Total area planted with vines is only just over 3,000 acres (1,214 ha) though (about the same as England, incidentally). There are still about 500 acres of hybrids and 200 acres of American varieties, notably Norton, which is claimed as a Virginia grape, but most new plantings are of European vinifera vines.

The most planted varieties, in declining order, are Chardonnay (470 acres), Merlot (348 acres), Cabernet Franc (310 acres), Cabernet Sauvignon (260 acres), Viognier (230 acres) and Petit Verdot (170 acres) although Vidal, Chambourcin and Norton are also significant and Petit Manseng, which thrives here and its loose cluster helps grapes to resist the humidity, is increasingly important for both dry and sweet whites really remarkably like Jurançon.

A Virginia winery is, typically, located on the tourist trail with vines planted near the winery but grapes also bought in from other growers. For this reason perhaps, much blending. I left Virginia without much grasp of the six sub AVAs Eastern Shore (on a spit sticking out into the Atlantic), Monticello, North Fork of Roanoke, George Washington Birthplace, Rocky Knob and Shenandoah Valley. Most producers seem to use the general catch-all Virginia AVA.

The terrain is dominated by the beautiful Blue Ridge Mountains, which run north-east to south-west and soils are very varied but include limestone, shale, sandstone and red clays on a granite base.

The biggest companies are, in roughly declining order, Williamsburg, Château Morisette, Barboursville, Prince Michel and Horton – although Kluge, recently acquired by Donald Trump, is expected to start making a noise once more. And a newcomer, Rutger de Vink, is expected to make waves for the sheer quality of the first offerings from his RdV Vineyards.

Summers are hot and humid so there are many challenges for vine growers. Many a grape is picked in August but then autumn arrives fairly decisively and it can be difficult to ripen a late-ripening variety such as Cabernet Sauvignon on some sites.

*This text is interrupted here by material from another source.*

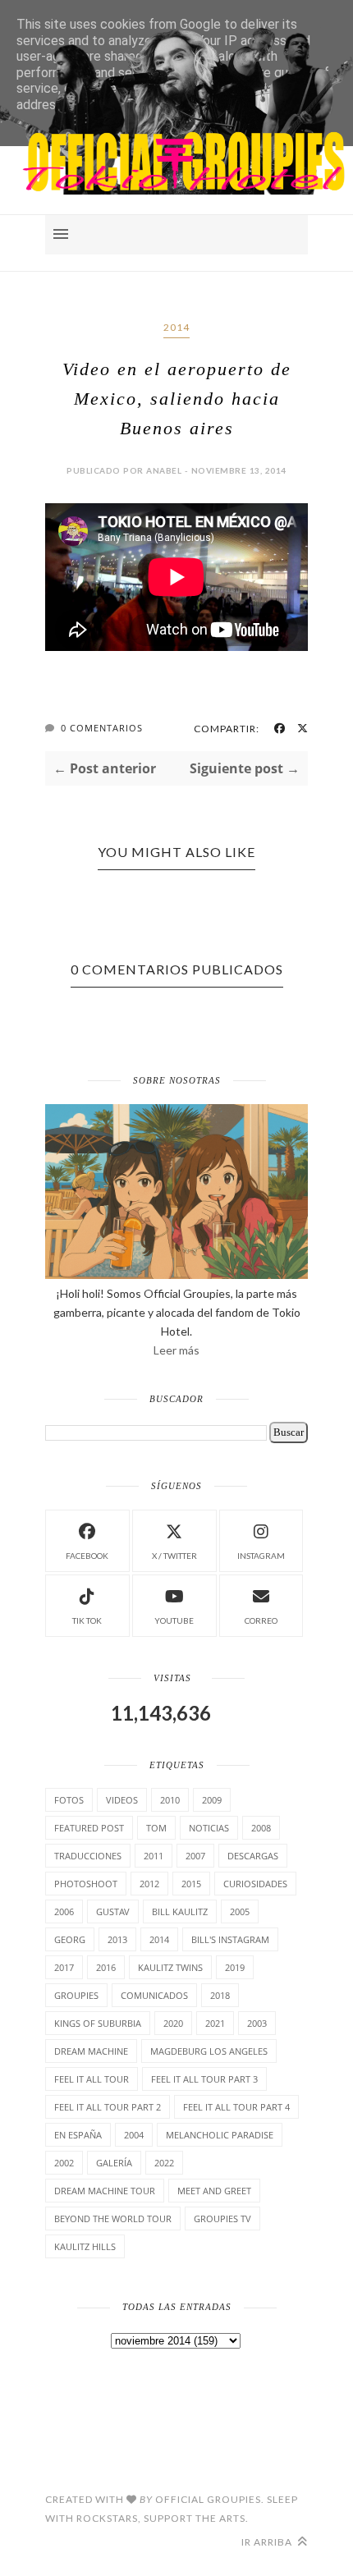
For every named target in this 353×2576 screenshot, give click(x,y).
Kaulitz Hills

All wines I tasted were made very competently and tended to have refreshing acidity and well handled oak, even if few had real density of flavour. I don't know whether this is because yields were too high, grapes picked too cautiously early or perhaps a more complex viticultural or oenological reason. Viognier apparently holds on to its acidity well here but tends to overcrop. The picture top left shows the lyre canopy for Horton's Rkatsiteli vines immediately in front of the tourist-aimed winery pictured above. 'Our big issue is humidity, which is why we give the vine room to grow in a divided canopy', according to Dennis Horton. He is a great innovator, makes a sparkling version of Viognier, also grows Tannat and Pinotage, and, like one or two other Virginia producers, has developed Xoco, a wine with added chocolate flavours which I must say was not up my street but are apparently hugely popular with many of those million tourists.